Alessandro Magani. Wer so heißt, braucht eigentlich keinen Künstlernamen. Und doch hat sich der Mailänder einen Alias zugelegt: Flashmob. Ein Pseudonym, das um die Welt geht. Auftritte im Pacha auf Ibiza, im Londoner Ministry of Sound, im Kater Blau (Berlin) oder eine fulminante Show beim letztjährigen Amsterdam Dance Event – Flashmob ist ein Erfolgsgarant für volle Tanzflächen. Flashmob ist aber auch einfühlsamer Ehemann, liebevoller Familienvater, umweltbewusster Autofahrer und ernährungsbewusster Pastaliebhaber. Wie sieht wohl ein typischer Arbeitstag beim DJ und Producer aus? Macht er Sport? Wenn ja, welchen? Was treibt ihn an? Wie geht er mit Erfolg um, wer hatte Schuld am Zerfall der italienischen Clubszene und vor allem: Was hat Rotwein mit Berlin und dem VW Käfer zu tun? Fragen über Fragen. Hier die Antworten.

Flashmob 35


Du bist seit sieben Jahren im Musicbusiness und hast mit Tracks wie „Need In Me” und „Brick House” und mit Releases auf Defected und Get Physical die Szene erobert. Wie fing alles an und wann kam der Durchbruch?
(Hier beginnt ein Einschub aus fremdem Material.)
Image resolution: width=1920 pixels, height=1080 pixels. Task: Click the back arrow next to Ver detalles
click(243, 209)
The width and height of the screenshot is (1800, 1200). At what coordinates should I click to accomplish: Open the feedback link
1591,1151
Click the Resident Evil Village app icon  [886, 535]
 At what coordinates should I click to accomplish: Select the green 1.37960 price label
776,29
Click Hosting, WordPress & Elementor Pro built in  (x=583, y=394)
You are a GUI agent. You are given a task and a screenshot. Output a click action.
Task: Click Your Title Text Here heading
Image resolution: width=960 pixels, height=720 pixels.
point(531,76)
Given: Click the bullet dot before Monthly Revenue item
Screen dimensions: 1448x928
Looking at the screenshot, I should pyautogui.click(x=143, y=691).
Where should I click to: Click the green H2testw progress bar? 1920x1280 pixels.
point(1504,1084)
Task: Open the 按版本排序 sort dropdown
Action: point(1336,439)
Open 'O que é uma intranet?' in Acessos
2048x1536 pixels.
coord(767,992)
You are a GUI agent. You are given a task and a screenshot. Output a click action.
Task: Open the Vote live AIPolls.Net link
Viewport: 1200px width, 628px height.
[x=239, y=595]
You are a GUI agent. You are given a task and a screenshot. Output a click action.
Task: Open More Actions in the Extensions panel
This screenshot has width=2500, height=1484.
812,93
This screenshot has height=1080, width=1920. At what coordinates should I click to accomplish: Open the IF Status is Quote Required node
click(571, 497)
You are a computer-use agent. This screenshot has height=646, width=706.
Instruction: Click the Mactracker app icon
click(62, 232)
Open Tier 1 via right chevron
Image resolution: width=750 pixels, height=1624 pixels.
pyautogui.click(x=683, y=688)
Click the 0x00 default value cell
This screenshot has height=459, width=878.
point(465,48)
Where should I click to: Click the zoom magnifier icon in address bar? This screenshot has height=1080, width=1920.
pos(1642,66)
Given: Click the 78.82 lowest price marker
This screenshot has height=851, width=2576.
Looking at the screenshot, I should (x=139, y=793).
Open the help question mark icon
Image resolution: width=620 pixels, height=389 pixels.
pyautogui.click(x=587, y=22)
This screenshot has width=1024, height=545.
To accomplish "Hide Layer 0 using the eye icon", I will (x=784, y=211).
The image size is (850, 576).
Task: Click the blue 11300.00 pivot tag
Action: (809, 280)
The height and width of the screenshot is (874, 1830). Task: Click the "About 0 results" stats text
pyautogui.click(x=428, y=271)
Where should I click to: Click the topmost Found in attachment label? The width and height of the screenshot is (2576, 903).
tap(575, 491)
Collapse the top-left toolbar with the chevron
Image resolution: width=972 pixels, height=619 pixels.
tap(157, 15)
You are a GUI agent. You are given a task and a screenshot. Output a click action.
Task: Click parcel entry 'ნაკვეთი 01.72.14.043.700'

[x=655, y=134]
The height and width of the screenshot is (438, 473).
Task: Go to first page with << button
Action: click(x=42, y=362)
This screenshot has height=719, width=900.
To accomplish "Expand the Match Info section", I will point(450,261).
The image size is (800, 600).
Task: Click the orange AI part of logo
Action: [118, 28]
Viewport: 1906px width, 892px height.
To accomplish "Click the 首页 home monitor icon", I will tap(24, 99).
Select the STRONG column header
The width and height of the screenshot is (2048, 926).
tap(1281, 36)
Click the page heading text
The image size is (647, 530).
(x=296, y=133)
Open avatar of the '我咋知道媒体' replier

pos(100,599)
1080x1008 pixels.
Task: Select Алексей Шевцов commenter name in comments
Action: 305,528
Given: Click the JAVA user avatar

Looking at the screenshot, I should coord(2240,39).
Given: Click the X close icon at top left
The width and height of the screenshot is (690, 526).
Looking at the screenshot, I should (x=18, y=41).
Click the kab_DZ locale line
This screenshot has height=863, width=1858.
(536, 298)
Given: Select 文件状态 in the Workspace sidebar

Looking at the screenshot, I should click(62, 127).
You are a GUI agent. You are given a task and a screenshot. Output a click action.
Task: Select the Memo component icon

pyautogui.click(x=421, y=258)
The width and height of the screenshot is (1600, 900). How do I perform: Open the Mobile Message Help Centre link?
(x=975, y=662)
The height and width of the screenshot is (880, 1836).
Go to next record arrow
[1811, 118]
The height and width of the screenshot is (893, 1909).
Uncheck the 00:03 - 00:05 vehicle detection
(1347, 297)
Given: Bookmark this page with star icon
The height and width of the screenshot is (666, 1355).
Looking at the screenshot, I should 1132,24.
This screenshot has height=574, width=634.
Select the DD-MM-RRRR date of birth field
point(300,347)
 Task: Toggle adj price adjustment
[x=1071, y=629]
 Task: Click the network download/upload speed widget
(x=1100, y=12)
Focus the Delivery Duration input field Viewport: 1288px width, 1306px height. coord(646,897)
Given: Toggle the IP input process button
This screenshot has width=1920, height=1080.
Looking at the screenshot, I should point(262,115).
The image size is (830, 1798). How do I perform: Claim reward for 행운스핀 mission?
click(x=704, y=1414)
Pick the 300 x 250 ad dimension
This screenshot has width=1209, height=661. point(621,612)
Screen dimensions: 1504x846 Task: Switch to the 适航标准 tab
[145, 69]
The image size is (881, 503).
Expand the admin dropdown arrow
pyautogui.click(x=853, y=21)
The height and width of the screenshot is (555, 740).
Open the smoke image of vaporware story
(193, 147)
Nach all den Jahren fühle ich mich so, als durchlebe ich jetzt gerade meinen Durchbruch. (lacht) Es ist sehr schwer, in dieser Branche Fuß zu fassen, sich zu etablieren und zu behaupten. Und ich glaube, Durchhaltevermögen ist der einzige Faktor, der einem auf dem Weg nach oben hilft. Ich release jetzt auf renommierten Labels wie Kompakt und Hot Creation, spiele immer häufiger auf Festivals, und sowohl meine Labels als auch meine Radioshow laufen gut. Ich fühle mich wirklich gerade auf dem Peak. Ansonsten darf man natürlich nicht nicht vergessen, dass der Durchbruch davon abhängt, welche Ziele du dir selbst steckst. Jedes Mal, wenn du einen Level aufsteigst, machst du einen neuen Durchbruch. Und jedes Mal ist der Durchbruch relevanter als der vorherige.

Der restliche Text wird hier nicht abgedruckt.